The central bank had forecast 2017 inflation at 2.3 percent in September, before the annual inflation rate dropped to 2.04 percent in October as consumer food prices continued to retreat from a flooding-related spike this year.
“We’re seeing a rapid decrease in inflation,” Julio Velarde told journalists on the sidelines of an event. “We expect inflation to end the year at 1.9 to 2 percent and 2 percent next year.”
The outlook gives the bank more room to weigh cutting the benchmark interest rate for a fourth time this year as the economy recovers from a sharp slowdown. The market is divided about whether the bank will lower the rate on Thursday, with nine out of 14 analysts polled by Reuters forecasting a hold.

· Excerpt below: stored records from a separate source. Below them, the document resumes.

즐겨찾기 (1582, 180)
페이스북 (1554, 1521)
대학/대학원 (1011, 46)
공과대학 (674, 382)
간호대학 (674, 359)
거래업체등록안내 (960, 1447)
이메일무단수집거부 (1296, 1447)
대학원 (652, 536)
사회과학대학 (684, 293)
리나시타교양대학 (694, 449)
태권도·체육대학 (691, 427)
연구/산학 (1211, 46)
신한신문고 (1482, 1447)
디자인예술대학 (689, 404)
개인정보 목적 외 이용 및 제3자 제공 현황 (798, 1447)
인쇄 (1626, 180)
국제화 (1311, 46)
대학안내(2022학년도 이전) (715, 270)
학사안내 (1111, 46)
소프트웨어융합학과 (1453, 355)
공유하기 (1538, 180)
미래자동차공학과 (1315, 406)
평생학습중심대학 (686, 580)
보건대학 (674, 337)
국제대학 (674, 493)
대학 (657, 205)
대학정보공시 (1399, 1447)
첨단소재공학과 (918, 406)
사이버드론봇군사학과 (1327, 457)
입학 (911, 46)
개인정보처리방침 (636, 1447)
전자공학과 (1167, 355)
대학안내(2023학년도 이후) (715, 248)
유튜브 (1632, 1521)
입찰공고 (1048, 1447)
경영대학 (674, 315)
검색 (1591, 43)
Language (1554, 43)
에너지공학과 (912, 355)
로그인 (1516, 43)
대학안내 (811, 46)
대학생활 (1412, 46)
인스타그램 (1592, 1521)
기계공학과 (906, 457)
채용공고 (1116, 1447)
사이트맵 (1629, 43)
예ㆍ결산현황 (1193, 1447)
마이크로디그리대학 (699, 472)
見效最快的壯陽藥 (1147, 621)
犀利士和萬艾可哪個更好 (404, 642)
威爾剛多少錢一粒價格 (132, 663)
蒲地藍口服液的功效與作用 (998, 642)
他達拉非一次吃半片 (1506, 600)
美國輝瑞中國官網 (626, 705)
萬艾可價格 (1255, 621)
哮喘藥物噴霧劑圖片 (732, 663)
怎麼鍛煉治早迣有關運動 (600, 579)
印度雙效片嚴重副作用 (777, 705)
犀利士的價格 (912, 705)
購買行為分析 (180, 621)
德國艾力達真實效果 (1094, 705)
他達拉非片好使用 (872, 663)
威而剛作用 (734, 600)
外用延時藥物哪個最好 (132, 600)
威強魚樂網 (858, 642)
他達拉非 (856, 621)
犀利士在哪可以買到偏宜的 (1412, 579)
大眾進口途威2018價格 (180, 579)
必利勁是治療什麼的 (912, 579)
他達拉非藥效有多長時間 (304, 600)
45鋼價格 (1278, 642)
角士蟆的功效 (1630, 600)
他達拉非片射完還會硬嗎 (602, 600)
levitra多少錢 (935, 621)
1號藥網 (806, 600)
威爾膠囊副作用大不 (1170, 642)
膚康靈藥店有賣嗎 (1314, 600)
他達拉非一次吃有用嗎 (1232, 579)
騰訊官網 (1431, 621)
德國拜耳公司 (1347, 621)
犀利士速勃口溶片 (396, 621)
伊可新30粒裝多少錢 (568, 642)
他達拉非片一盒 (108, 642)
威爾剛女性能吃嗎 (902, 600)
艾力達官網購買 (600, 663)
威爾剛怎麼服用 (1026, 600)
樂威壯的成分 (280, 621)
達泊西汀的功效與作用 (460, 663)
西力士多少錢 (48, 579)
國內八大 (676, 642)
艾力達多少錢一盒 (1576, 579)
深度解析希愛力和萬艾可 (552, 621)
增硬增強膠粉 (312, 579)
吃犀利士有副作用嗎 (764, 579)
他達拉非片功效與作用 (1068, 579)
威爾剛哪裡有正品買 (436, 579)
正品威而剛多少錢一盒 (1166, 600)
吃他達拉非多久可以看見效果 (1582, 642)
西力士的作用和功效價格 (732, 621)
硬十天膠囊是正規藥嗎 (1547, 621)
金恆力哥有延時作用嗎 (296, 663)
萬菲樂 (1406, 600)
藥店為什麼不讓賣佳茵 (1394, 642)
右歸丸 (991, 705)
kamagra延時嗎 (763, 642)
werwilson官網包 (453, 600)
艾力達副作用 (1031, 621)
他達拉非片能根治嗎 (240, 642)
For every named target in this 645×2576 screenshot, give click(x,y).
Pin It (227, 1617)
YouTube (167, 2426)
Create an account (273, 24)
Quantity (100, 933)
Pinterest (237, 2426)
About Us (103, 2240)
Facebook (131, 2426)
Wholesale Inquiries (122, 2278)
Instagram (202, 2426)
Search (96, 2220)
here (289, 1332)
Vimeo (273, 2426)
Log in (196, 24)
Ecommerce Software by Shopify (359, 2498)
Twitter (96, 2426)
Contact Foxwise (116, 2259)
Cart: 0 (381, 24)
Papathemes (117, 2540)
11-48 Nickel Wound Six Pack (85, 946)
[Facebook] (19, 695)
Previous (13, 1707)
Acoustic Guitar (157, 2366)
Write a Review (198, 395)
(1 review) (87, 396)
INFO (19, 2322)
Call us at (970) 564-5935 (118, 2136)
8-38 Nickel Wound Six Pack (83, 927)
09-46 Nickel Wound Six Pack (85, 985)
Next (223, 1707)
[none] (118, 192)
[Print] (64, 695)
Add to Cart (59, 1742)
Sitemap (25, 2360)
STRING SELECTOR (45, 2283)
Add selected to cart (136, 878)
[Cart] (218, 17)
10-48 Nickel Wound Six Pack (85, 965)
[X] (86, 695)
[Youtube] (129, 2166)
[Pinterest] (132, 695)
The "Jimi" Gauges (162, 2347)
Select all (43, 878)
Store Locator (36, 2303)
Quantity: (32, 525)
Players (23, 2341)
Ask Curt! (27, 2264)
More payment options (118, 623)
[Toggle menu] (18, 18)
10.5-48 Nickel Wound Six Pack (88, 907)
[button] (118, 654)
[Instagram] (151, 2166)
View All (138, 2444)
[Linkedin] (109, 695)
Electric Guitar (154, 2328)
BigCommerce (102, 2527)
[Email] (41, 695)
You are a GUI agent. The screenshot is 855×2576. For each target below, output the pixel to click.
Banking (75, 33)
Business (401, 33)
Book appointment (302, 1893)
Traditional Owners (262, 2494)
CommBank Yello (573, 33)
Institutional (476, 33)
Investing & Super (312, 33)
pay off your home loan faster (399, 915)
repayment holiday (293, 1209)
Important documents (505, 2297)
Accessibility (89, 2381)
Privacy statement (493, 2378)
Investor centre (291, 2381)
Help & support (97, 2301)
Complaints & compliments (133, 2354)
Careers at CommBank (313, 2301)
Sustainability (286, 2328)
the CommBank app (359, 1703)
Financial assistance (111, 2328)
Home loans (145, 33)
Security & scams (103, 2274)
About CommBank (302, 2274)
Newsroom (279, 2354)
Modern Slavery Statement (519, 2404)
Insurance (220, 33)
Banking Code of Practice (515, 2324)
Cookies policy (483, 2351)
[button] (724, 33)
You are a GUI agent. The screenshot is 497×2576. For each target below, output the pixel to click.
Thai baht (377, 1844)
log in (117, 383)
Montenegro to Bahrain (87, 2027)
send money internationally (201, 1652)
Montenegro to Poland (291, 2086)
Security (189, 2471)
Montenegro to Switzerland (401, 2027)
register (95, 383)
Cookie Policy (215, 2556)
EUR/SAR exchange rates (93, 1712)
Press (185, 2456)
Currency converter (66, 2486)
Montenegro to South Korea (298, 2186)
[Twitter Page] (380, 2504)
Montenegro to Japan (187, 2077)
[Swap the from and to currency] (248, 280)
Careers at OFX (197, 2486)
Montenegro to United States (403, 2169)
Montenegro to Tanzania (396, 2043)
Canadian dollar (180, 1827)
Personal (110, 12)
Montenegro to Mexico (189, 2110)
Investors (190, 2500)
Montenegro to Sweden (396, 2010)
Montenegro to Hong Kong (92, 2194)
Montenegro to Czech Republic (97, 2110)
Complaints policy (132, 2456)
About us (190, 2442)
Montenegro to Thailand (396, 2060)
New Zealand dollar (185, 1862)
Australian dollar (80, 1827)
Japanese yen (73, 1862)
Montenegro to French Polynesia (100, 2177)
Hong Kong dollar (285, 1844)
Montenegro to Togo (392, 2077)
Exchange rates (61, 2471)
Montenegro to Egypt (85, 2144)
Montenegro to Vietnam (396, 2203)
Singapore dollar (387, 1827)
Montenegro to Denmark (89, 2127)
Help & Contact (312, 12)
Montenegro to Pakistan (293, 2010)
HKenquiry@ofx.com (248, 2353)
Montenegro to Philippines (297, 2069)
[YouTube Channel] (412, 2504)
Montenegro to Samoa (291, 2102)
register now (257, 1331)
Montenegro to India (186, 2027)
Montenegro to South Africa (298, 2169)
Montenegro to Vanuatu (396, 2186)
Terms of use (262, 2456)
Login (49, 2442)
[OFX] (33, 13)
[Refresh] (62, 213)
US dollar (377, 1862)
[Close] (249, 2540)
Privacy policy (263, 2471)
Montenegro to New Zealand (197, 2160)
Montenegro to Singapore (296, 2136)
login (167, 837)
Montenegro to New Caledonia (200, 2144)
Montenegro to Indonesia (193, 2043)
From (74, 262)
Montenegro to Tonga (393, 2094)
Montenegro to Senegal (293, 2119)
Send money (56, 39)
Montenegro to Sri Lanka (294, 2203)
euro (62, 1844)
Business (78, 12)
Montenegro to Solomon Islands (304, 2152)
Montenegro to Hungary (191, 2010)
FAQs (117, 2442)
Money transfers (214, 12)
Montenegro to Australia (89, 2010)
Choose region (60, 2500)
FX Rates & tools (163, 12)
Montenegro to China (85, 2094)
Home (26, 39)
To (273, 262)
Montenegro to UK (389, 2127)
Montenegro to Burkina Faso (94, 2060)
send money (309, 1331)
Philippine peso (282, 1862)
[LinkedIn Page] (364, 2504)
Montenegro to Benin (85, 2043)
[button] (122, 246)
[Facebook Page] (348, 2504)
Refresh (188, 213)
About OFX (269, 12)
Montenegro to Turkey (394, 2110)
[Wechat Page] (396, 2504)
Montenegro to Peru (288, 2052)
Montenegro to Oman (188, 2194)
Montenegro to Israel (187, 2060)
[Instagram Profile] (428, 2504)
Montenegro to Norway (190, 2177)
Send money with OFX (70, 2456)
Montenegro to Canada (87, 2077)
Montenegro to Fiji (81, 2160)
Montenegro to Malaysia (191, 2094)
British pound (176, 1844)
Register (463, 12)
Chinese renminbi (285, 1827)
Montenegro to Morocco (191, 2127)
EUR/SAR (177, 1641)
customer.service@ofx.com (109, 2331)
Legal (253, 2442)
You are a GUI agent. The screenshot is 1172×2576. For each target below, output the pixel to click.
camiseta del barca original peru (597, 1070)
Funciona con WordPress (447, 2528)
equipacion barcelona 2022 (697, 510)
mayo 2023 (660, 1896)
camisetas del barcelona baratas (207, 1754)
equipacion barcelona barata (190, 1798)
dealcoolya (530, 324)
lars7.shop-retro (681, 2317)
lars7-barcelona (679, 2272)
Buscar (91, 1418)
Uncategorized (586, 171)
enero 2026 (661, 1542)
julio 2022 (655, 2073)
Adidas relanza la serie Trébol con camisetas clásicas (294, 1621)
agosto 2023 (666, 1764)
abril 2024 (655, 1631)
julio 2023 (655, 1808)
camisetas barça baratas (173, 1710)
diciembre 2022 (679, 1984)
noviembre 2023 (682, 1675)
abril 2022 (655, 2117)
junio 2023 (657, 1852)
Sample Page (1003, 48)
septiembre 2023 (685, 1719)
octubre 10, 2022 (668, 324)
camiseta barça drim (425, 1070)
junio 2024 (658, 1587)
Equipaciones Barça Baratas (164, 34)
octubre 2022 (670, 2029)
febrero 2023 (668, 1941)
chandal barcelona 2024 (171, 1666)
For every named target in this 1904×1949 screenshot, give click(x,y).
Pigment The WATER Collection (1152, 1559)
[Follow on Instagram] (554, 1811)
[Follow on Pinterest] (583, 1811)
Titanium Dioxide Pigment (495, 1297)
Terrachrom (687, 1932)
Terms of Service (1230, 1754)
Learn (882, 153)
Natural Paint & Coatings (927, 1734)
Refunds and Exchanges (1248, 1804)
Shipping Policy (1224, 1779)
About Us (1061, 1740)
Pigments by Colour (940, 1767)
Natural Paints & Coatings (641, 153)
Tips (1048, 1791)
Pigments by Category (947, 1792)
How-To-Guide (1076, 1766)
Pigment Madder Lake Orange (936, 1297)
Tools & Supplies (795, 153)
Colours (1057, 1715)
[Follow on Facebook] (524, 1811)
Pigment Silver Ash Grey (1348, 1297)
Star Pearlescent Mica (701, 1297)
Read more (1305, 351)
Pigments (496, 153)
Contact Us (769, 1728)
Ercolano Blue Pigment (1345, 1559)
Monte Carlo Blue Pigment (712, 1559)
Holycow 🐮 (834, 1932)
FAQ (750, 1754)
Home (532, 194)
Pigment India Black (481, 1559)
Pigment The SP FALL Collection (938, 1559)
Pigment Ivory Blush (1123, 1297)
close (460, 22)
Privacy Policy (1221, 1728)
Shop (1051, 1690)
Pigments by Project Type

Velarde said year-on-year economic growth would likely quicken to at least 3.7 percent in the fourth quarter, though it probably would not change the bank’s view of a 2.8 percent expansion in all of 2017.
In September, the economy likely grew by at least 3 percent from the same month a year earlier thanks to mining and an ongoing recovery in construction activity, Velarde said.
Last week Velarde told Reuters the economy was improving faster than expected but that bets on a new rate cut this year likely grew after the drop in inflation in October.
The central bank aims to keep inflation between 1 and 3 percent. The rate has not dipped below 2 percent since 2009, during the global financial crisis.
Velarde has said that supply, not demand, was behind retreating consumer prices.